### WHAT THE TASK ASKS
Print each of the following lines word for word, with nothing changed.

### RECORDS FOR THIS EXERCISE
################
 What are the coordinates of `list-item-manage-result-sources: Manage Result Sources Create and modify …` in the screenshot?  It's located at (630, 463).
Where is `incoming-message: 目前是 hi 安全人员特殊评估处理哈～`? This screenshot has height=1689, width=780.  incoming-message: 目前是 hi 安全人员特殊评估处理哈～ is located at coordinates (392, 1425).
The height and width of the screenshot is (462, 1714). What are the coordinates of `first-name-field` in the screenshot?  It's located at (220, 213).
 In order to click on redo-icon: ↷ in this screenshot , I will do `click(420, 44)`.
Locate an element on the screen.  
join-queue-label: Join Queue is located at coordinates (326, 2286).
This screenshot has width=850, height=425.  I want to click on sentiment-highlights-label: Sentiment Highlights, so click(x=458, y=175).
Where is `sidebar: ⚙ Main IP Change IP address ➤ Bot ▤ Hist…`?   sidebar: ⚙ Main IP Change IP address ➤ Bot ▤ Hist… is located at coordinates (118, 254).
################
### ANSWER BELOW
 What are the coordinates of `list-item-manage-result-sources: Manage Result Sources Create and modify …` in the screenshot?  It's located at (630, 463).
Where is `incoming-message: 目前是 hi 安全人员特殊评估处理哈～`? This screenshot has height=1689, width=780.  incoming-message: 目前是 hi 安全人员特殊评估处理哈～ is located at coordinates (392, 1425).
The height and width of the screenshot is (462, 1714). What are the coordinates of `first-name-field` in the screenshot?  It's located at (220, 213).
 In order to click on redo-icon: ↷ in this screenshot , I will do `click(420, 44)`.
Locate an element on the screen.  
join-queue-label: Join Queue is located at coordinates (326, 2286).
This screenshot has width=850, height=425.  I want to click on sentiment-highlights-label: Sentiment Highlights, so click(x=458, y=175).
Where is `sidebar: ⚙ Main IP Change IP address ➤ Bot ▤ Hist…`?   sidebar: ⚙ Main IP Change IP address ➤ Bot ▤ Hist… is located at coordinates (118, 254).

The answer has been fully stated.